Reproduce the entire review of November-Coming-Fire below, word for word.

**DOCUMENT EXCERPT**

------------------------------------------------

III: November-Coming-Fire (1986)
Two years ago I had the pleasure of seeing Danzig live on the day before Halloween, along with some other great bands like Marduk, Toxic Holocaust, and Possessed. It was easily one of the most unforgettable concert experiences I've had. However, choosing a favorite album out of Glenn Danzig's career for a list like this is not so easy a task. He's best known for being the frontman of the Misfits, the legendary punk band of the early 80s that established the "horror punk" subgenre. After leaving the Misfits, he started up Samhain, which integrated more elements of rock and gothic music. By 1987 Samhain evolved into a new band simply called Danzig, dropping most of the punk influence for a bluesy rock and metal style inspired by Black Sabbath.
I would have to say that Danzig is my favorite project in Glenn's career, although I enjoy the others too. But for this list, the album has to be something sinister, lyrically and musically. The Misfits took a good deal of their material from cult sci-fi and horror films of the 50s and 60s, and yet their music has an upbeat, almost happy thrust to it, like a lot of the early punk bands. Danzig, on the other hand, probably has some of the darkest songwriting, and some of the evilest lyrics, but occasionally we're thrown a love ballad or one of several songs about gettin' down and dirty. Samhain is kind of a cross between the styles of the Misfits and Danzig, with lyrics that border more on the occult than the fun, horror movie influence of his earlier work. The name Samhain comes from the ancient Celtic New Year celebration that served as part of the origin of Halloween.

------------------------------------------------

**COLLECTED DATA**
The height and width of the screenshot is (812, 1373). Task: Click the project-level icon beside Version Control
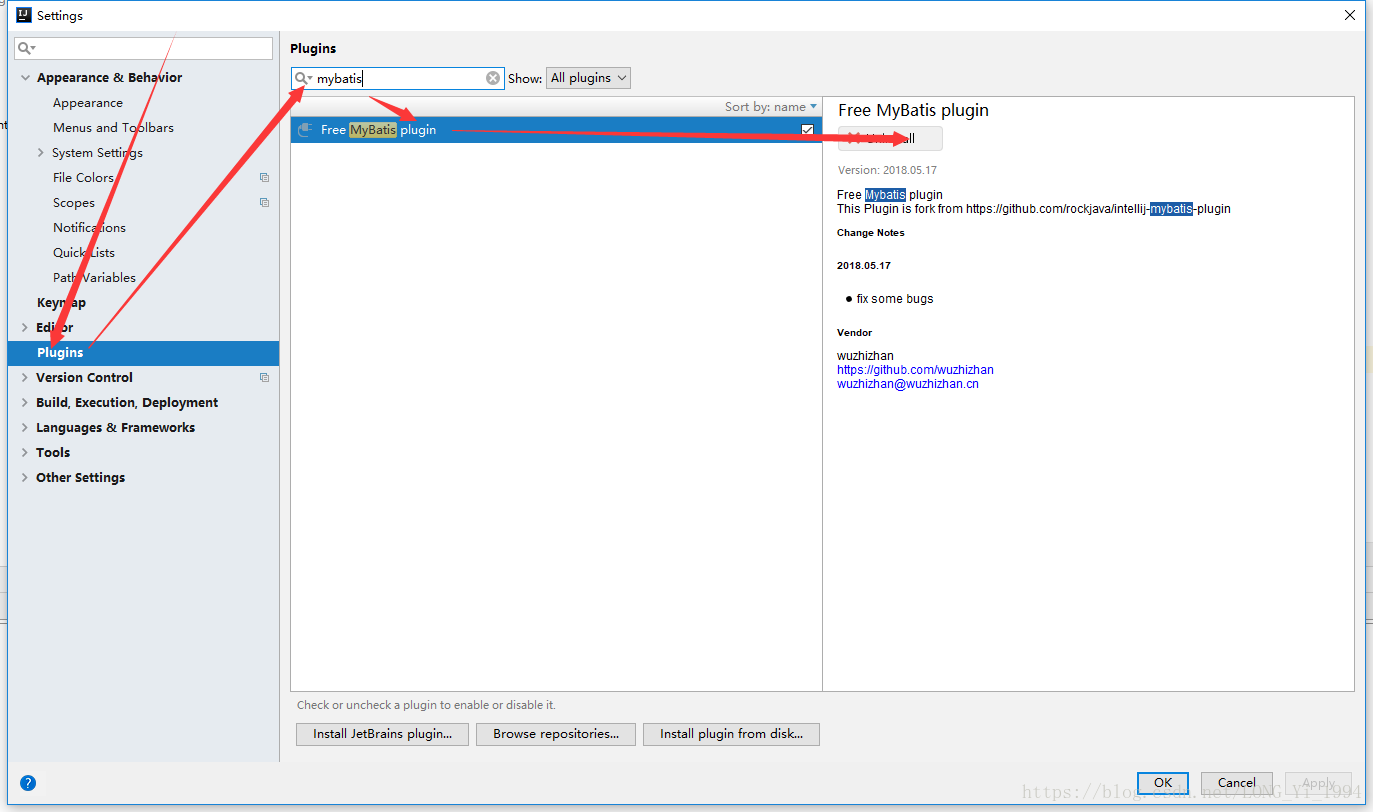click(264, 377)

------------------------------------------------

**TASK OUTPUT**
III: November-Coming-Fire (1986)
Two years ago I had the pleasure of seeing Danzig live on the day before Halloween, along with some other great bands like Marduk, Toxic Holocaust, and Possessed. It was easily one of the most unforgettable concert experiences I've had. However, choosing a favorite album out of Glenn Danzig's career for a list like this is not so easy a task. He's best known for being the frontman of the Misfits, the legendary punk band of the early 80s that established the "horror punk" subgenre. After leaving the Misfits, he started up Samhain, which integrated more elements of rock and gothic music. By 1987 Samhain evolved into a new band simply called Danzig, dropping most of the punk influence for a bluesy rock and metal style inspired by Black Sabbath.
I would have to say that Danzig is my favorite project in Glenn's career, although I enjoy the others too. But for this list, the album has to be something sinister, lyrically and musically. The Misfits took a good deal of their material from cult sci-fi and horror films of the 50s and 60s, and yet their music has an upbeat, almost happy thrust to it, like a lot of the early punk bands. Danzig, on the other hand, probably has some of the darkest songwriting, and some of the evilest lyrics, but occasionally we're thrown a love ballad or one of several songs about gettin' down and dirty. Samhain is kind of a cross between the styles of the Misfits and Danzig, with lyrics that border more on the occult than the fun, horror movie influence of his earlier work. The name Samhain comes from the ancient Celtic New Year celebration that served as part of the origin of Halloween.